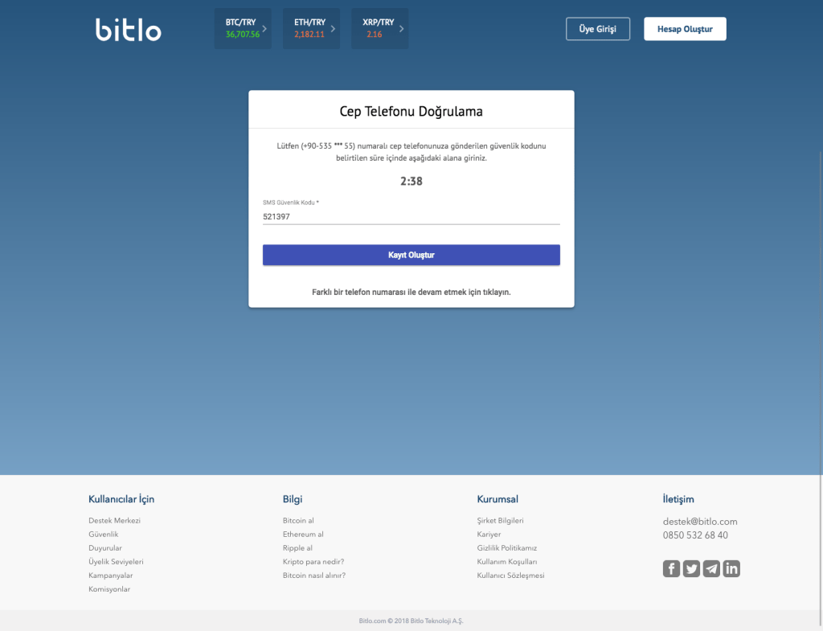
Task: Click the different phone number link
Action: pyautogui.click(x=411, y=292)
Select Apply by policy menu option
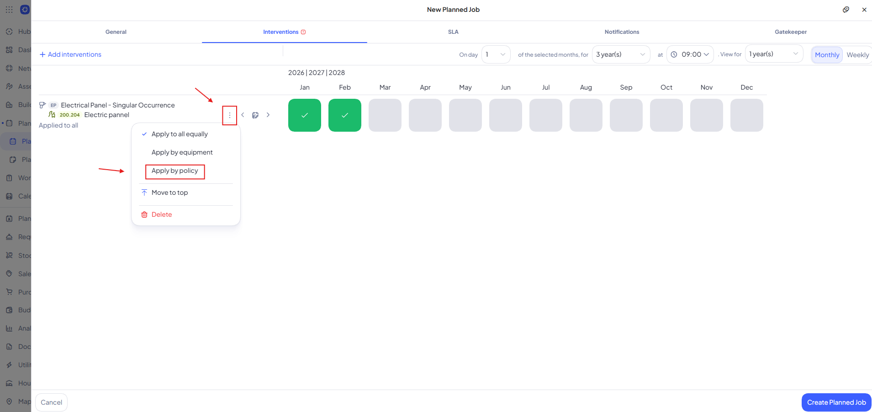This screenshot has height=412, width=872. [x=175, y=171]
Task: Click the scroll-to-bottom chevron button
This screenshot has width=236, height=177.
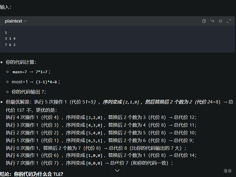Action: pos(117,170)
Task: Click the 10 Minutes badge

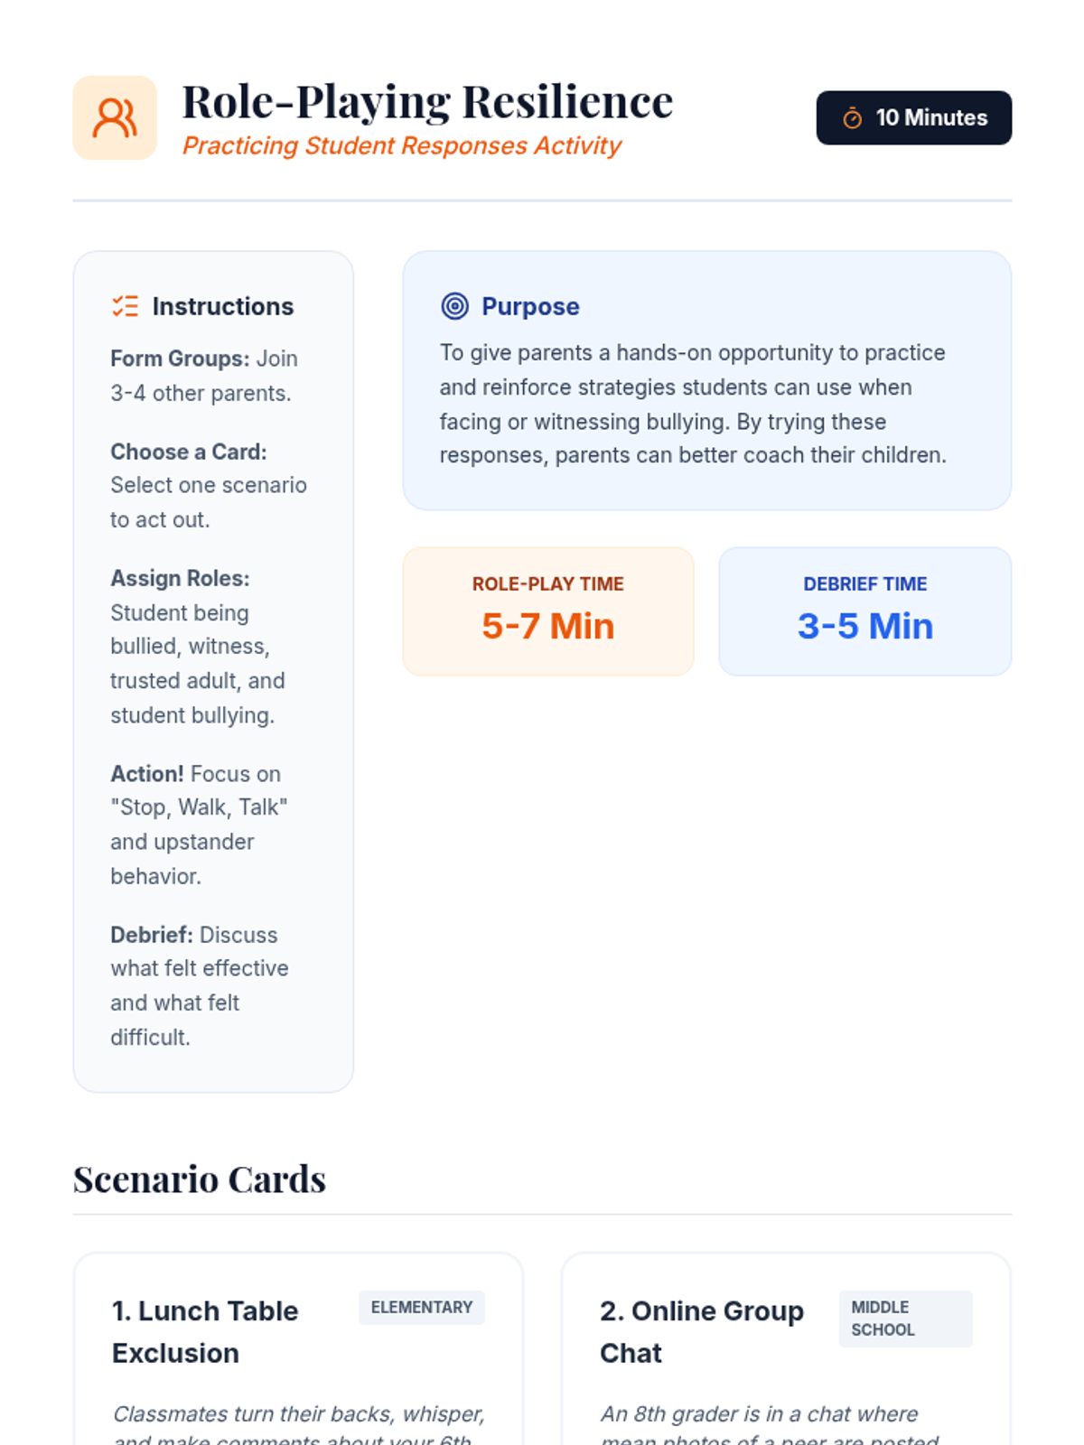Action: (913, 117)
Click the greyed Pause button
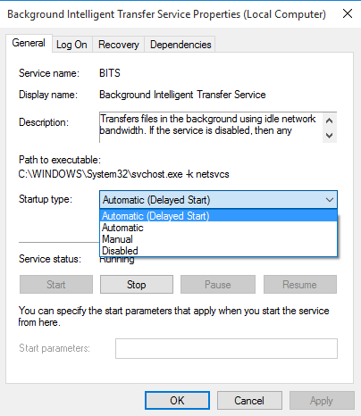 pyautogui.click(x=218, y=285)
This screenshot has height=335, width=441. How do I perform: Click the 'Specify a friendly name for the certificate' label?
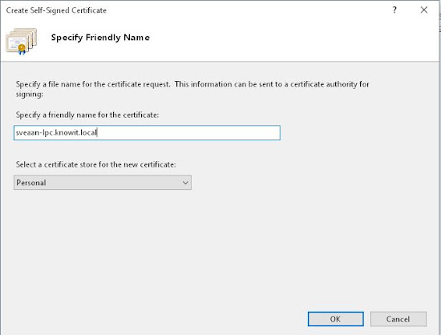tap(87, 115)
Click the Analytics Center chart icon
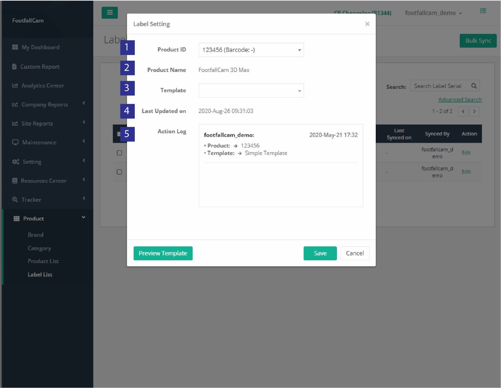This screenshot has height=388, width=501. 15,85

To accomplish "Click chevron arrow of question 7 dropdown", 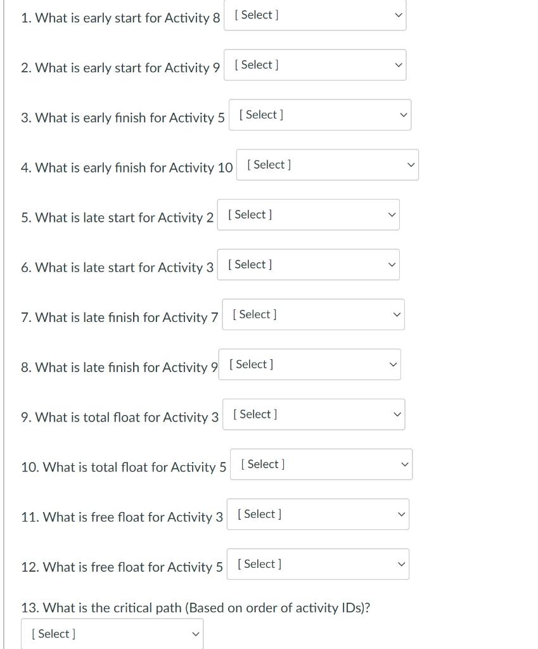I will click(397, 314).
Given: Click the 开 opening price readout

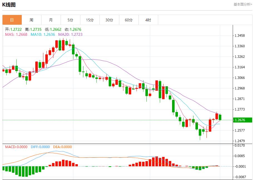Looking at the screenshot, I should point(13,29).
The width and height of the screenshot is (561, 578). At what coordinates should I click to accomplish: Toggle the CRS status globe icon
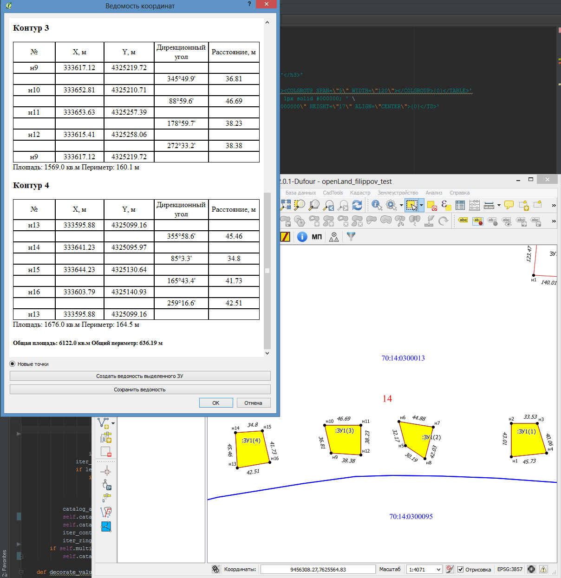[x=531, y=569]
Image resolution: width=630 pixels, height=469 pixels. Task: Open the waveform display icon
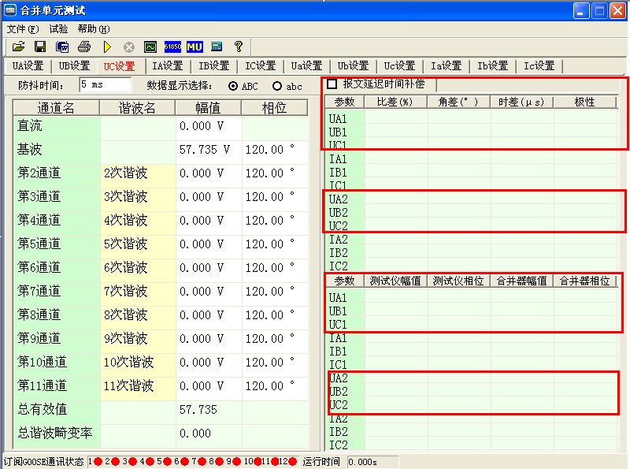point(150,47)
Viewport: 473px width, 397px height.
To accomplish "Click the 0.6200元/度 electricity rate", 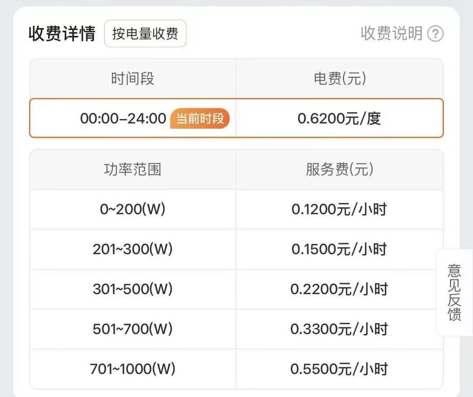I will coord(340,118).
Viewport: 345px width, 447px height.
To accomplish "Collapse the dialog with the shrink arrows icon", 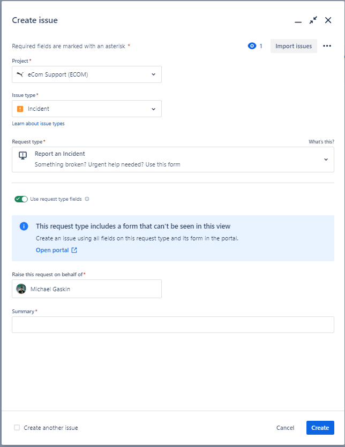I will [313, 20].
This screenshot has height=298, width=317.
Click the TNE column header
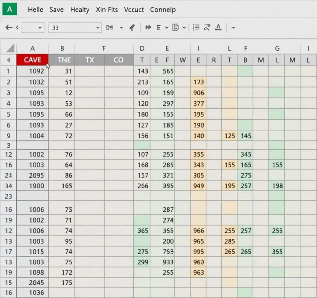click(x=64, y=60)
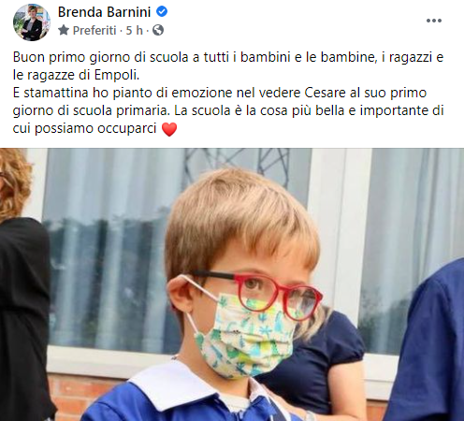Click the dinosaur-patterned face mask
Screen dimensions: 464x421
point(244,335)
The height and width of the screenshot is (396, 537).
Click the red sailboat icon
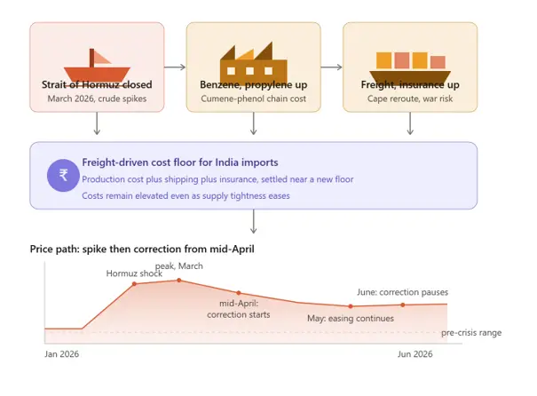coord(97,65)
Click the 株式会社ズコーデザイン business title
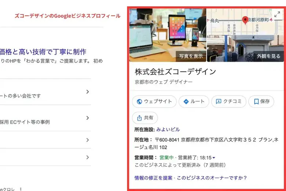The height and width of the screenshot is (191, 286). pyautogui.click(x=175, y=72)
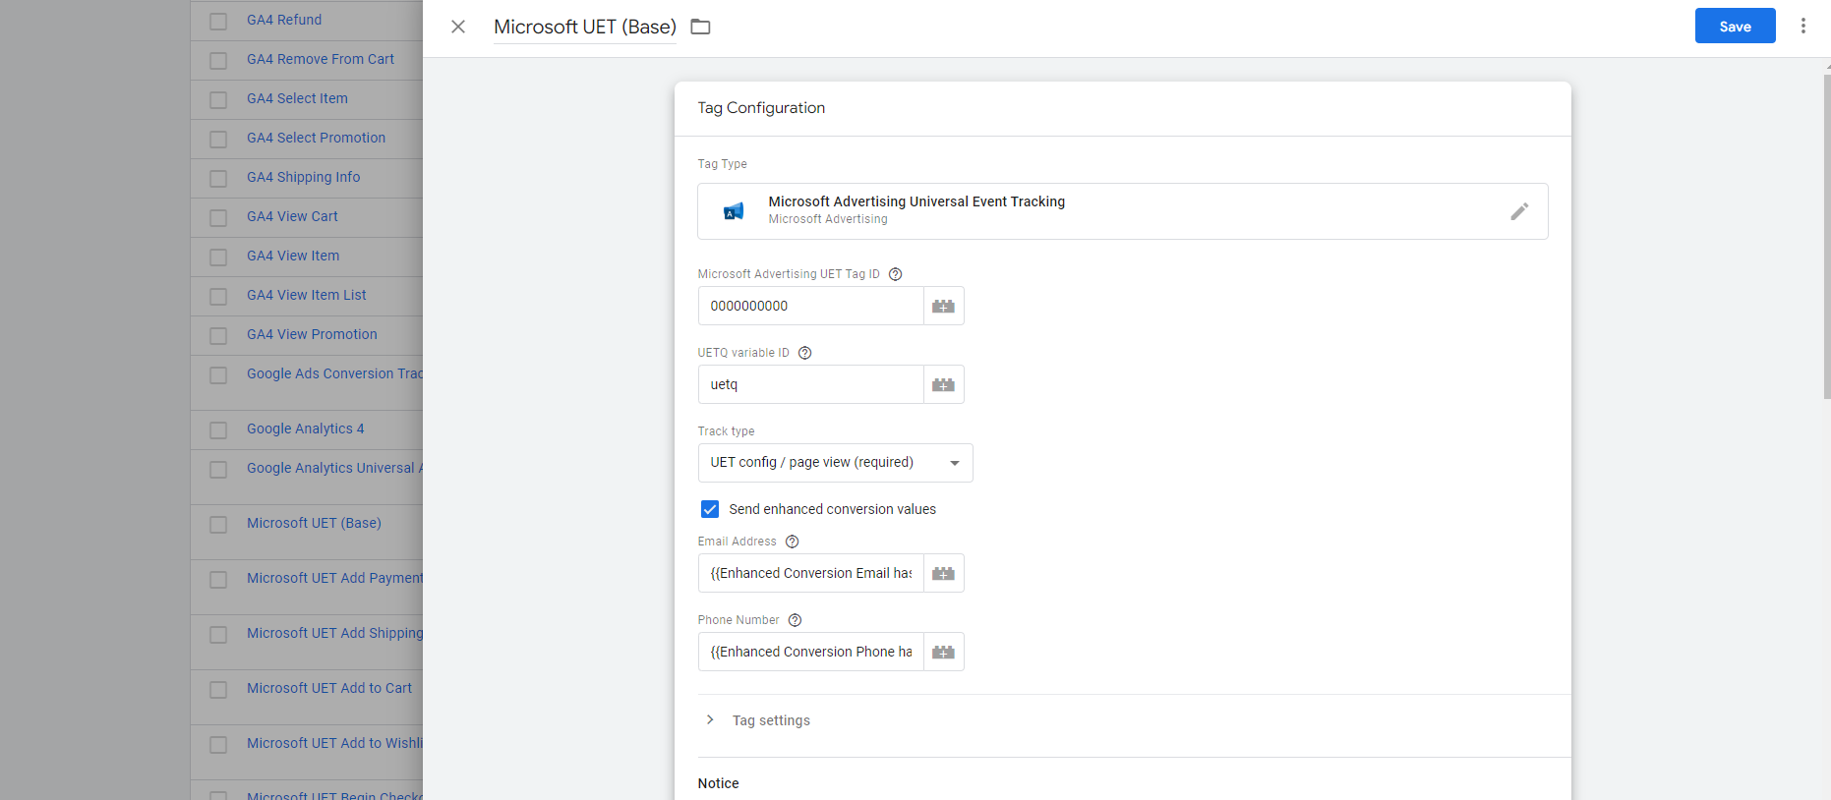
Task: Open the three-dot more actions menu
Action: (x=1802, y=27)
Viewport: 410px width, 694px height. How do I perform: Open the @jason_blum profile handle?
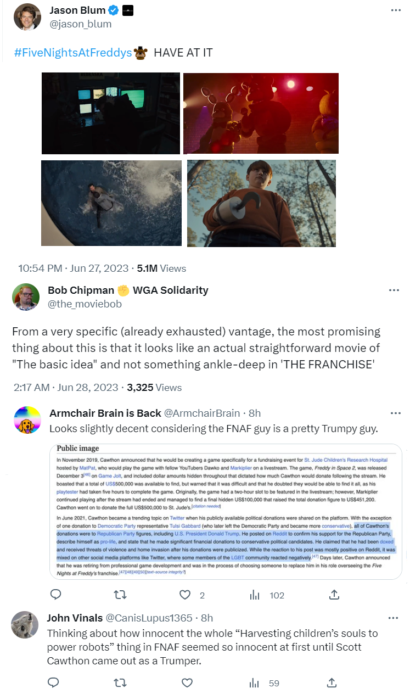coord(80,24)
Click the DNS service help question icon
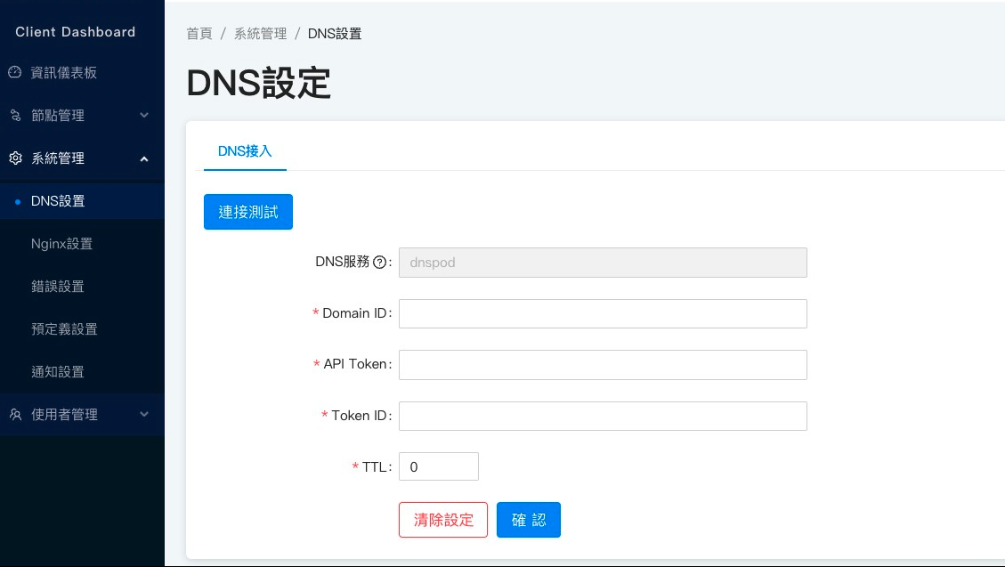Screen dimensions: 1005x567 [380, 263]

Exercise brief
Write out, word for word, only the lines from the one containing "Click the red sailboat icon" to the end of the data above; the pictures stay out.

Response
Click the red sailboat icon
coord(97,65)
Click the 株式会社ズコーデザイン business title
The height and width of the screenshot is (191, 286). pyautogui.click(x=175, y=72)
Task: Open the three-dot more actions menu
Action: (x=1802, y=27)
Viewport: 410px width, 694px height. How do I perform: Open the @jason_blum profile handle?
coord(80,24)
Click the DNS service help question icon
Screen dimensions: 1005x567 [380, 263]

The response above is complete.